| EXERCISE INSTRUCTIONS |
The lines from the one containing "Task: Select the 全部 tab" through the end of the entries are what to output; reproduce them exactly and add nothing.

| Saved entries |
═══
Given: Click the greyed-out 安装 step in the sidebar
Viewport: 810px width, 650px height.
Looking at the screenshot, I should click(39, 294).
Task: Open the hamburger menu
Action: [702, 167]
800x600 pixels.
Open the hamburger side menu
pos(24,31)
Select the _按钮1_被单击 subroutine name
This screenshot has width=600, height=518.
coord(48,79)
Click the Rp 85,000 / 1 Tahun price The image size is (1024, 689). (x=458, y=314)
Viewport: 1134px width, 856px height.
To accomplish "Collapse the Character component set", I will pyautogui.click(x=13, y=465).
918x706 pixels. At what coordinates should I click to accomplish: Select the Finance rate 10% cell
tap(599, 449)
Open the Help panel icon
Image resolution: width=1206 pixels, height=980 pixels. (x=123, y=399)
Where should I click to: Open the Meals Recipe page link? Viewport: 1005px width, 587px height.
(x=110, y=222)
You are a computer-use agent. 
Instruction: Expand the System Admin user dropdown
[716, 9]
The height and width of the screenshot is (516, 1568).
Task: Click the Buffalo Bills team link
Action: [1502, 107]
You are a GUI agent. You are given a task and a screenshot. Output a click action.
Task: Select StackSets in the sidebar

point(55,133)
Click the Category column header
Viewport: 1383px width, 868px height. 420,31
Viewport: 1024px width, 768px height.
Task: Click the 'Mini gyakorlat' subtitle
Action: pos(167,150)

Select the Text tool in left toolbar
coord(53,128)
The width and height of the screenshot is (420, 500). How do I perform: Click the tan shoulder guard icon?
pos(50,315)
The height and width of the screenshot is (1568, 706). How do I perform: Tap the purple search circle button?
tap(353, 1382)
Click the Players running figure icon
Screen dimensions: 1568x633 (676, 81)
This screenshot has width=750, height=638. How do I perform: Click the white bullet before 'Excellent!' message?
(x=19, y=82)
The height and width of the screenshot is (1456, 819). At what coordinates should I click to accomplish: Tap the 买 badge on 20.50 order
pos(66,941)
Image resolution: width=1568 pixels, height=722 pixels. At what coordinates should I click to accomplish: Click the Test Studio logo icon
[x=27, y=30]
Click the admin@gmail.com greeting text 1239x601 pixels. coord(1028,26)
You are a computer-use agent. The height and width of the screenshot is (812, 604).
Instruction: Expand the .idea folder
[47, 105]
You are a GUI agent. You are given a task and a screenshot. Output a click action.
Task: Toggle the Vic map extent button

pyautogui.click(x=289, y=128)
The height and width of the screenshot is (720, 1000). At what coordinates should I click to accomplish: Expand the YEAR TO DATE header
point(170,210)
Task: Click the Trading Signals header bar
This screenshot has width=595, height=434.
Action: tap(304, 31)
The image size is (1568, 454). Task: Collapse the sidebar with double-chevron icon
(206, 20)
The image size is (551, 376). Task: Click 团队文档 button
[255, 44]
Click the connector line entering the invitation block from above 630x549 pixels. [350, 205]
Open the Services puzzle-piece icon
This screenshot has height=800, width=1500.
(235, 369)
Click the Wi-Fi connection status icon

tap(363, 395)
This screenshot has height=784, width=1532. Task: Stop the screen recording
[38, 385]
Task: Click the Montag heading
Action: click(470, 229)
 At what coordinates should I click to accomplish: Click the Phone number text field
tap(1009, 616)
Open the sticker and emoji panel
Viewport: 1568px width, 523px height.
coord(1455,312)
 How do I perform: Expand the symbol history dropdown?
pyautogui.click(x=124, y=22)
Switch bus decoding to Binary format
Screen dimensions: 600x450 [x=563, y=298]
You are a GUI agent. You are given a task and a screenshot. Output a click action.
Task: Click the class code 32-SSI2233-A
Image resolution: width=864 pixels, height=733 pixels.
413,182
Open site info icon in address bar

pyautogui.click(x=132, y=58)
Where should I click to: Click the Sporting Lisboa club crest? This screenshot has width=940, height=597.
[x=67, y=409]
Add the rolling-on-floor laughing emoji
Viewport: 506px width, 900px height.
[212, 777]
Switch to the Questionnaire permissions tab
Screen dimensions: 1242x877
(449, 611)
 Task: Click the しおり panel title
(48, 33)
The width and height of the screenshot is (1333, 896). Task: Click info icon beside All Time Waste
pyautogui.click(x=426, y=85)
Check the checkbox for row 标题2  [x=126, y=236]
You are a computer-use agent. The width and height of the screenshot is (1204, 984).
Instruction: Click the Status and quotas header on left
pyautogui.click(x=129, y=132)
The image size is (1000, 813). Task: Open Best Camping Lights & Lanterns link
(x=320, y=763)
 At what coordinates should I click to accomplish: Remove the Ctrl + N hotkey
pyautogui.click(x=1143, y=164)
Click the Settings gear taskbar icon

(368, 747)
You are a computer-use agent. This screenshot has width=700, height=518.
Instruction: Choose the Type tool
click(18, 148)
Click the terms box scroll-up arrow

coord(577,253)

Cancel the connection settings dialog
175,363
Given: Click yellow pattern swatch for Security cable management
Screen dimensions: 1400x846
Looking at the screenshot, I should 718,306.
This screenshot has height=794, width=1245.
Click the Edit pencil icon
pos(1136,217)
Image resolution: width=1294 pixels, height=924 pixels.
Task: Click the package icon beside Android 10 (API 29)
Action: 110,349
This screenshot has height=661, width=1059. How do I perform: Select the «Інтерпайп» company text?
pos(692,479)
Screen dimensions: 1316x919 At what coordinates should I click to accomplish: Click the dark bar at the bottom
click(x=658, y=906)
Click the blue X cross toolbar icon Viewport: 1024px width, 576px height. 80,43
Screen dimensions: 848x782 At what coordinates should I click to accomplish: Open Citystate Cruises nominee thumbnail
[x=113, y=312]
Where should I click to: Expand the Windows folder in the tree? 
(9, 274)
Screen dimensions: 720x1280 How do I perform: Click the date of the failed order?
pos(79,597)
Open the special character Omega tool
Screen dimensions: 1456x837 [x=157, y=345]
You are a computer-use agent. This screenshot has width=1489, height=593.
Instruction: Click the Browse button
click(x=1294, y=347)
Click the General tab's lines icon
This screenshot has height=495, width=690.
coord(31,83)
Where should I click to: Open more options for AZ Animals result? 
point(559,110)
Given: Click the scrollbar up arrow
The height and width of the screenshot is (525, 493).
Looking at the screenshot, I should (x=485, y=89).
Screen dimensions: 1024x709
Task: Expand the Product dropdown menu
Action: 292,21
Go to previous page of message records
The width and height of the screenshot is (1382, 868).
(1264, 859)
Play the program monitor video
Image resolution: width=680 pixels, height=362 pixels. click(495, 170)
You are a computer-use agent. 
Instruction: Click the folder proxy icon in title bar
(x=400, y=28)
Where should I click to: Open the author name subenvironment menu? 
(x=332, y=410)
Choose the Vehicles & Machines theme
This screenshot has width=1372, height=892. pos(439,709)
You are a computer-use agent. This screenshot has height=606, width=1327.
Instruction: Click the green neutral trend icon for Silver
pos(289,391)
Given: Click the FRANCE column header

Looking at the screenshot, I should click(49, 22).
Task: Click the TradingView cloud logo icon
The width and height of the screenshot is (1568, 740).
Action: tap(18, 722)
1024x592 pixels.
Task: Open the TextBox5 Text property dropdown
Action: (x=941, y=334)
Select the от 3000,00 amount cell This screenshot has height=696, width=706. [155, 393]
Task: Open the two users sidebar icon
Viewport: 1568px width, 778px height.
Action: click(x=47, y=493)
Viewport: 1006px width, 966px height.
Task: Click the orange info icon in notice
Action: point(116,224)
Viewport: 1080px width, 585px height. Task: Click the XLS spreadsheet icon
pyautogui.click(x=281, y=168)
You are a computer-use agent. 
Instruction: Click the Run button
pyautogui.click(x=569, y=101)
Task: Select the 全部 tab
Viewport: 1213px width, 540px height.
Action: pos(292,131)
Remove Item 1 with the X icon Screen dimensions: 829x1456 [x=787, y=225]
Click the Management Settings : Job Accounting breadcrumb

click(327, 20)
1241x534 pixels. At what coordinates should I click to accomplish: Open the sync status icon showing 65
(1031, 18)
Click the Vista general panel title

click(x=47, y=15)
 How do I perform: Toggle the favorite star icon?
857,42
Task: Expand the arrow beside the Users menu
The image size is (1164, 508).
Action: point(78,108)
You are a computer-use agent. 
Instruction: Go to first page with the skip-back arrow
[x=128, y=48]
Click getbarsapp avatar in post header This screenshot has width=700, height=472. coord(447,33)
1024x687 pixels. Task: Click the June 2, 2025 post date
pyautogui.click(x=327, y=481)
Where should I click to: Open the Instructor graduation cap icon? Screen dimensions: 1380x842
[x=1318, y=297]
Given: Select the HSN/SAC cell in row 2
═══
| OUTPUT OF THE TASK |
Task: Select the 全部 tab
Viewport: 1213px width, 540px height.
Action: pos(292,131)
Remove Item 1 with the X icon Screen dimensions: 829x1456 [x=787, y=225]
Click the Management Settings : Job Accounting breadcrumb

click(327, 20)
1241x534 pixels. At what coordinates should I click to accomplish: Open the sync status icon showing 65
(1031, 18)
Click the Vista general panel title

click(x=47, y=15)
 How do I perform: Toggle the favorite star icon?
857,42
Task: Expand the arrow beside the Users menu
The image size is (1164, 508).
Action: point(78,108)
You are a computer-use agent. 
Instruction: Go to first page with the skip-back arrow
[x=128, y=48]
Click getbarsapp avatar in post header This screenshot has width=700, height=472. coord(447,33)
1024x687 pixels. Task: Click the June 2, 2025 post date
pyautogui.click(x=327, y=481)
Where should I click to: Open the Instructor graduation cap icon? Screen dimensions: 1380x842
[x=1318, y=297]
Given: Select the HSN/SAC cell in row 2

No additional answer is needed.